A Cautious Re-Opening

Toronto’s COVID restrictions ease slightly, starting Monday, as the city moves down a step to the “lockdown” rules that were in place before the middle of January.

The most noticeable change is that non-essential retail can re-open, with masks and capacity limits. Attendance at weddings and funerals goes from 5 to 10 participants, as does outdoor gatherings at distanced events. Libraries will open, but only for computer use and contactless pickup. Veterinary services and pet grooming are allowed.

Most other current restrictions remain in place. Indoor gatherings with anyone outside your household (except for one other person in the case of those living alone) are still prohibited; personal services such as hair salons remain closed, as do restaurants except for pickup and delivery.

The change, which was supported by Toronto’s Medical Officer of Health, followed weeks of greatly improving case numbers in Toronto and across North America.

Toronto’s numbers are now down to a daily average of just over 300 – still extremely high but about two-thirds lower than January’s peak. This is a testament to a much higher percentage of people following public health advice, as well as the immunization of those in long-term care homes.

This appears to have at least postponed the arrival of a third COVID wave, which most experts still predict is likely coming – particularly if restrictions are eased too quickly, if careless behaviour resumes, and if variants of the virus take hold.

Perhaps the best predictor of where things are headed is the reproduction rate – the number of people, on average, infected by each person who has COVID. When cases were skyrocketing that number was above 1.1; when the reproduction number fell to around .8, new cases plummeted. But now we’re back up to 1, despite the vaccine.
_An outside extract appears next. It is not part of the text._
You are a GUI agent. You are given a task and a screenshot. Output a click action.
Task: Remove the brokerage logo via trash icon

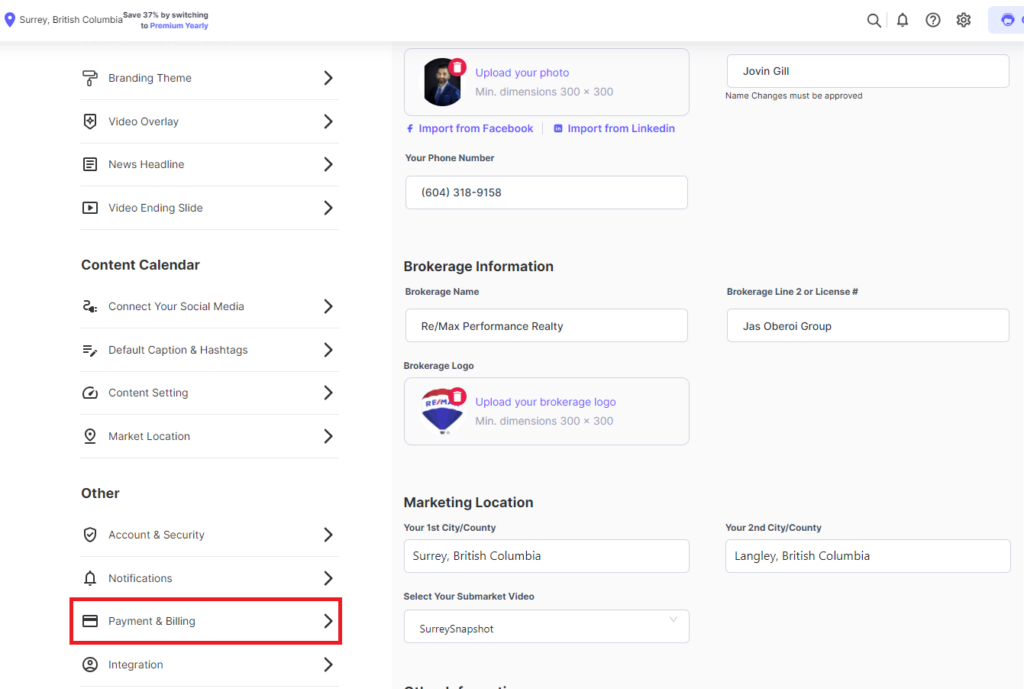pyautogui.click(x=457, y=397)
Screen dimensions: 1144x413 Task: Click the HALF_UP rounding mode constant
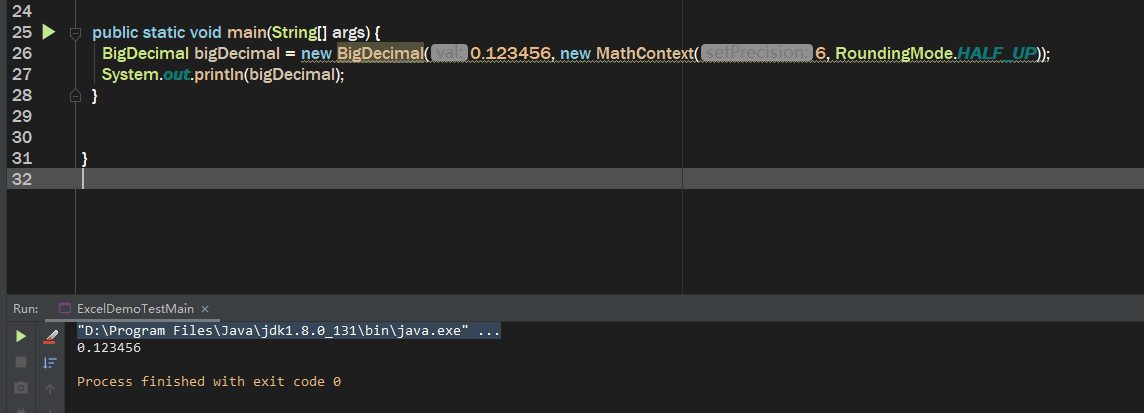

That could mean that the progress has bottomed out and that cases will start moving up.

The biggest worry at this point is that the spread of variants, in the short term, will surpass the speed of vaccinations. There are at least three that are highly concerning, which I’ll refer to by the countries in which they were first identified. As COVID information can change daily, what follows is, to various extents, still based on early data.

  1. UK Variant: Estimated to be about 50% more transmissible than COVID classic and perhaps 30% more deadly. The good news is that vaccines seem to be effective against it.

  2. South African Variant: Does not appear to be more lethal but may spread more easily and, in a vaccinated world, is much more transmissible because it appears to evade antibodies produced by vaccination.

  3. Brazilian Variant: The big concern with this one is based on experiences in Brazil, where it appears to have re-infected those who’ve already had COVID. Data is still not available on how various vaccines perform against it.

Of the three, the UK variant is by far the most common in Canada and the U.S. It is the biggest immediate problem although, longer-term, those that are less controlled by vaccines could be the larger concern.

As part of the ongoing superb scientific response to battling the virus, vaccine manufacturers are already working on third doses designed to work against the variants.

In the meantime, until the country is fully vaccinated, we need to do everything we can to slow the spread of these variants before they take hold. The usual precautions, done properly, should still work.